Which characters combined with ^ don't need to be escaped in sed?

277 views Asked by At

I have checked that ^* and ^& match lines beginning by * and &, which I didn't since they are special characters. But ^[ doesn't work. Is this "standard" behavior? Is there any rationale behind this?

sed version used was "GNU sed 4.4".

2

There are 2 answers

0
kvantour On BEST ANSWER

From POSIX.1-2017:

The sed utility shall support the BREs described in XBD Basic Regular Expressions, ... [sed]
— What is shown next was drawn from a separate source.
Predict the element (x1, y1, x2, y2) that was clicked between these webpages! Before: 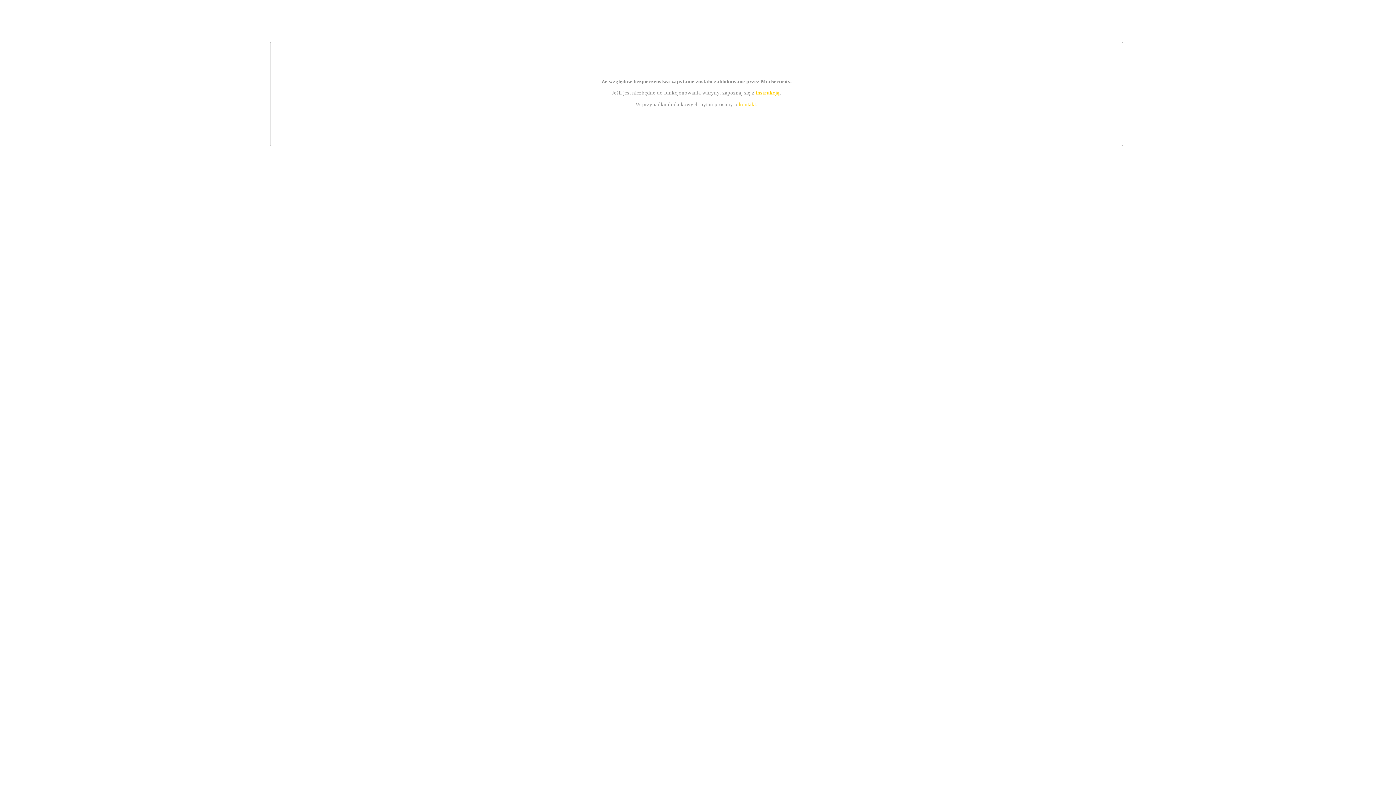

Reading the POSIX section on BREs, we read:

A BRE special character has special properties in certain contexts. Outside those contexts, or when preceded by a <backslash>, such a character is a BRE that matches the special character itself. The BRE special characters and the contexts in which they have their special meaning are as follows:

  • .[\: The <period>, <left-square-bracket>, and <backslash> shall be special except when used in a bracket expression (see RE Bracket Expression). An expression containing a '[' that is unescaped and is not part of a bracket expression produces undefined results.
  • *: The <asterisk> shall be special except when used:
    • In a bracket expression
    • As the first character of an entire BRE (after an initial '^', if any)
    • As the first character of a subexpression (after an initial '^', if any); see BREs Matching Multiple Characters
  • ^: The <circumflex> shall be special when used as an anchor (see BRE Expression Anchoring). The <circumflex> shall signify a non-matching list expression when it occurs first in a list, immediately following a <left-square-bracket> (see RE Bracket Expression).
  • $: The <dollar-sign> shall be special when used as an anchor.
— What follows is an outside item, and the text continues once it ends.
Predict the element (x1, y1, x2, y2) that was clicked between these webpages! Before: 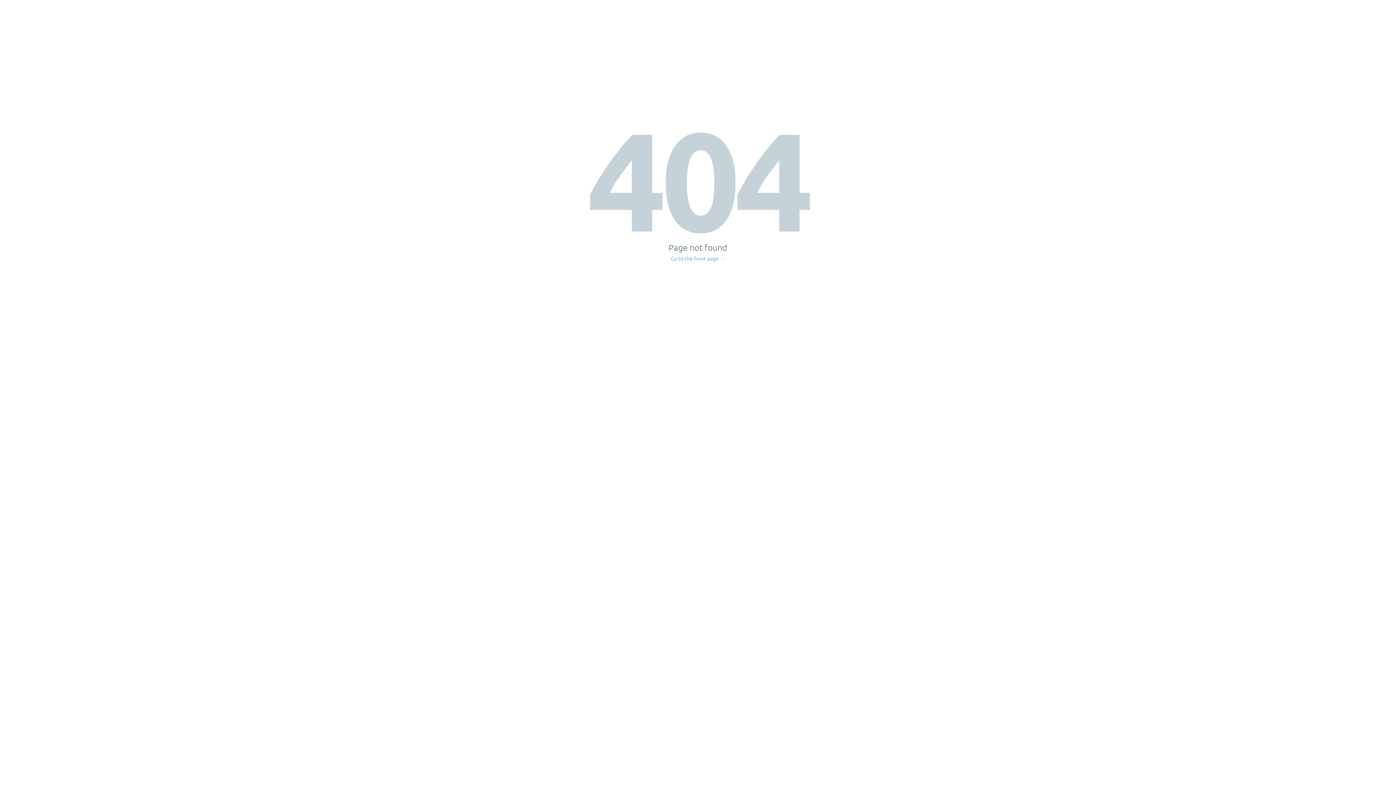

source: Basic Regular Expressions, Special characters

So to answer the OPs question using the above:

  • & is not a special character, so ^& is expected to work
  • [ should always be escaped if it is not used as a bracket expression.
  • * is not special after an initial ^ when the latter is an anchor.

So all observed statements by the OP are therefore valid.

There is however still an interesting paragraph in RE Bracket Expression:

A bracket expression is either a matching list expression or a non-matching list expression. It consists of one or more expressions: ordinary characters, collating elements, collating symbols, equivalence classes, character classes, or range expressions. The <right-square-bracket> ( ] ) shall lose its special meaning and represent itself in a bracket expression if it occurs first in the list (after an initial <circumflex>( ^ ), if any). Otherwise, it shall terminate the bracket expression, unless it appears in a collating symbol (such as [.].] ) or is the ending <right-square-bracket> for a collating symbol, equivalence class, or character class. The special characters ., *, [, and \\ ( <period>, <asterisk>, <left-square-bracket>, and <backslash>, respectively) shall lose their special meaning within a bracket expression.

source: Basic Regular Expressions, RE Bracket Expression

This implies that ] cannot be escaped in a bracket expression. This means:

The following work:

$ echo '[]' | sed 's/[^]x]/a/'
a]
$ echo '[]' | sed 's/[^x[.].]]/a/'
a]

but this does not work as expected:

$ echo '[]' | sed 's/[^x\]]/a/'
[]

So in a Bracket Expression, dont escape it, but collate it!

0
Wiktor Stribiżew On

See sed "3.3 Overview of Regular Expression Syntax" documentation.

The & char is not a special regex char, it does not need escaping in a regex pattern. Note that & can be parsed as a special construct in the replacement pattern where is refers to the whole match.

The * is not special when it is at the start in GNU sed (^* is a pattern that matches a * at the start of the string):

POSIX 1003.1-2001 says that * stands for itself when it appears at the start of a regular expression or subexpression, but many nonGNU implementations do not support this and portable scripts should instead use \* in these contexts.

The [ starts a bracket expression and must have a paired ] to close the expression, hence it is an error.